Ты прогуливаешься, шагаешь не торопясь. Араб, зазевавшийся на подъемные краны, двинулся дальше, настороженный, недоверчивый. Тебя отделяет от него метров двадцать, и ты можешь в свое удовольствие разглядывать его резиновые сапоги, брюки из синей чертовой кожи, куртку на бараньем меху и плотно сидящую на голове шерстяную шапку с ушами. Скромная фигура, а весь облик улицы изменился. Дойдя до оголенных деревцов сквера, араб поворачивает к бульвару и, не оглядываясь по сторонам, ждет зеленого света, потом пересекает мостовую и ныряет под железные перекрытия метро, выходящего здесь на поверхность. Как ты и думал, он направляется к бульвару Ла-Шапель. Ты следуешь за ним.
День ветреный, на деревянных скамьях — ни одного бродяги. Два-три пешехода торопятся по своим делам. На центральной платформе кучка зевак сгрудилась вокруг пары заядлых игроков в шары. Араб останавливается и глядит на них, а сам думает о чем-то своем. Подходишь ты и тоже начинаешь смотреть на игру. Он переводит взгляд на тебя; глаза у него черные, глубоко посаженные. Вынув из кармана своей меховой куртки правую руку, он машинально поглаживает большим и указательным пальцем усы.

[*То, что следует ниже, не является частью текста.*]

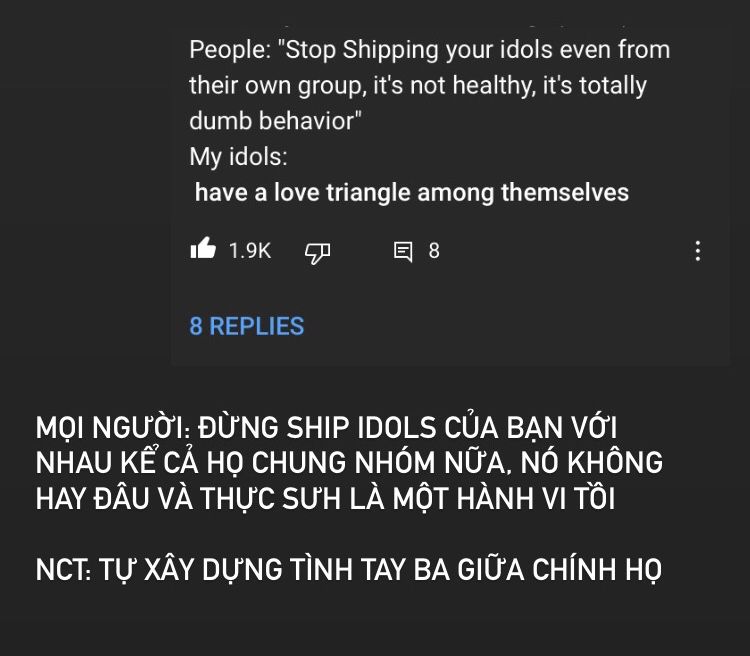750x656 pixels.
Task: Click the 'My idols:' text line
Action: pos(239,157)
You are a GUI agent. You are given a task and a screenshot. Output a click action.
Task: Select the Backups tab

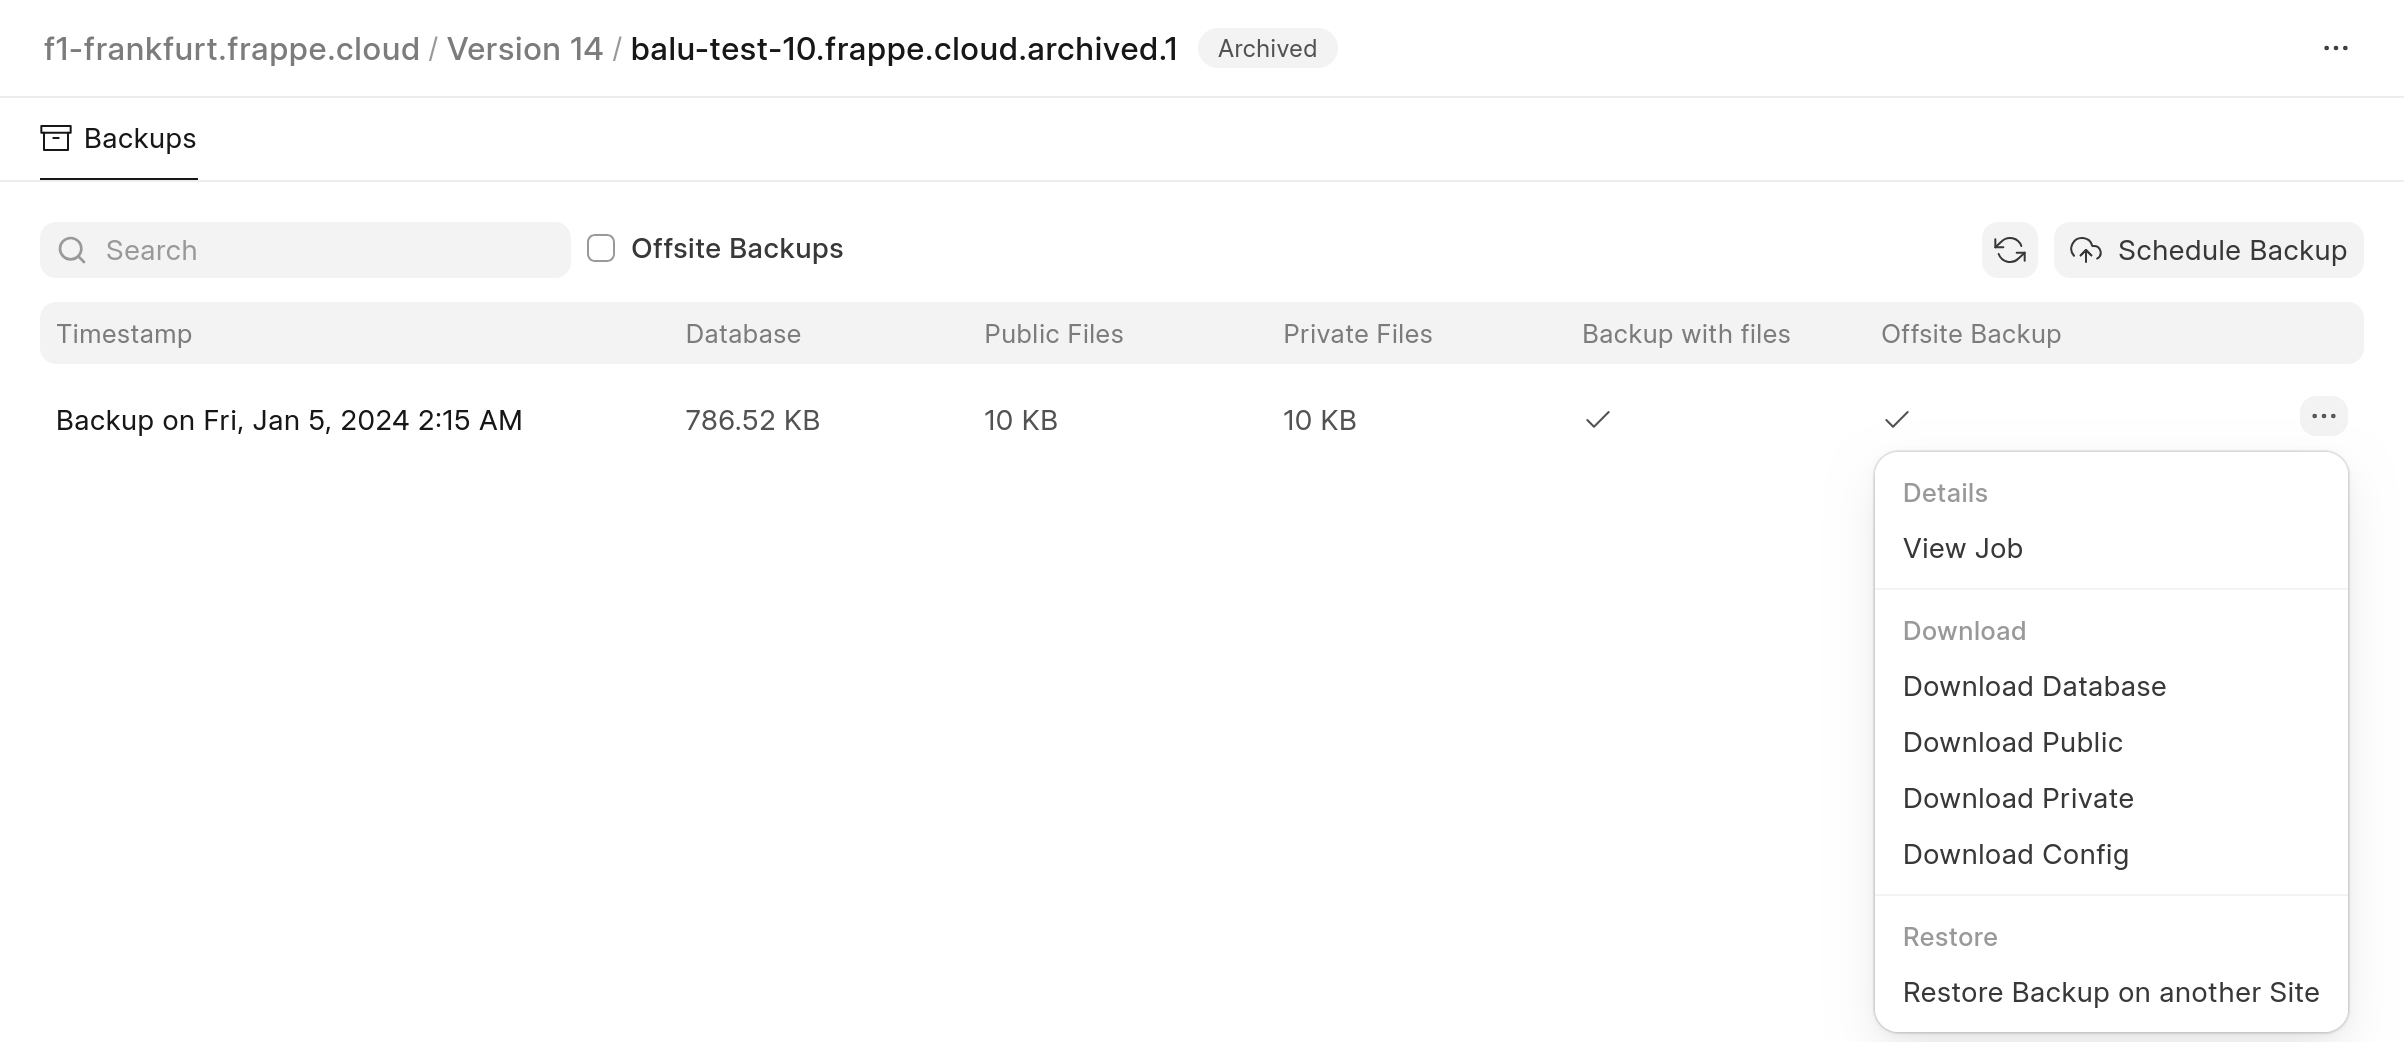coord(119,139)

Поезд метро со свистом проносится у вас над головой, сотрясенная земля вздрагивает под ногами. И тебе, внезапно вырванному из времени и пространства, вдруг вспоминается, что однажды где-то тут, неподалеку, в замызганном отельчике у тебя была любовная встреча (с кем?) — второпях, на бегу (было поздно, и ты боялся опоздать к назначенному часу в Франс Пресс).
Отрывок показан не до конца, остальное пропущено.